Below this line are records; transcribe exactly the lines between the one holding "Given: Open the 作業日報アプリ breadcrumb link" and the one holding "Where should I click to: Click the Flow", inclusive, and omit the pictures.

━━━ Exercise data

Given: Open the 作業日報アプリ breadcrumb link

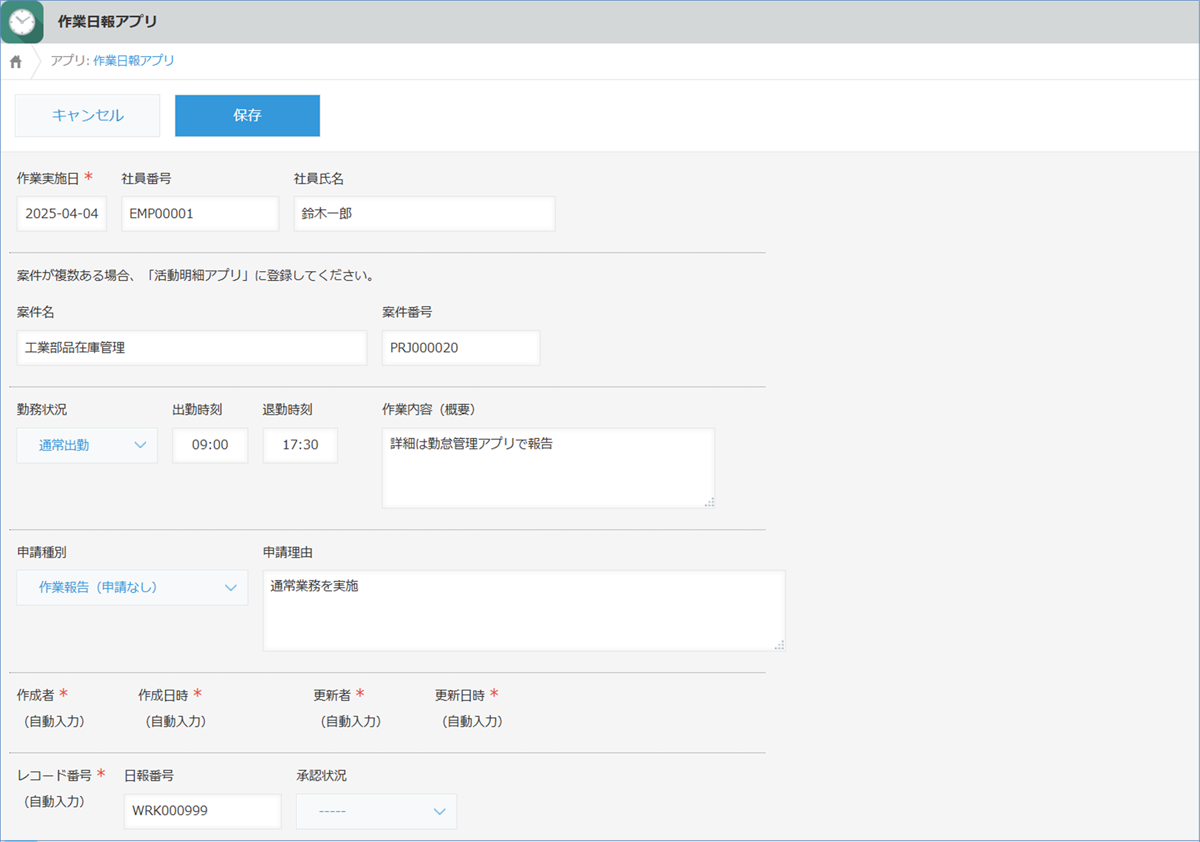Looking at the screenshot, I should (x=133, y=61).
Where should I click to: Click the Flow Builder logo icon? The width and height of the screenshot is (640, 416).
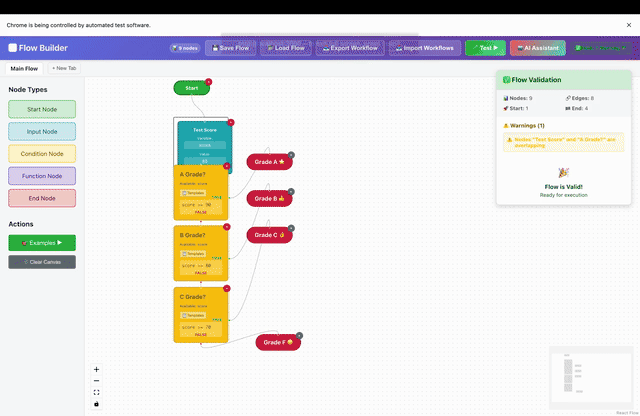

━━━━━━
━━━ Exercise data

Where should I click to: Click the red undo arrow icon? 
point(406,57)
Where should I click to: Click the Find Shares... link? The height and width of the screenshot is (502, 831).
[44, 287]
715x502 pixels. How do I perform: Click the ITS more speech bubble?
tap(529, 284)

━━━━━━
━━━ Exercise data

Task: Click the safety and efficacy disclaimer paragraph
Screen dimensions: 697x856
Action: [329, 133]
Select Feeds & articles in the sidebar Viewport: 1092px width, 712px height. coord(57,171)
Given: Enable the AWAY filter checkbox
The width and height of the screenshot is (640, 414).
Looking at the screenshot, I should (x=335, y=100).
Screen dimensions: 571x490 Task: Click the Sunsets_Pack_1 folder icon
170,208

━━━━━━

# Response to the task
Given: Open the 作業日報アプリ breadcrumb link

Looking at the screenshot, I should (x=133, y=61).
Where should I click to: Click the Flow Builder logo icon? The width and height of the screenshot is (640, 416).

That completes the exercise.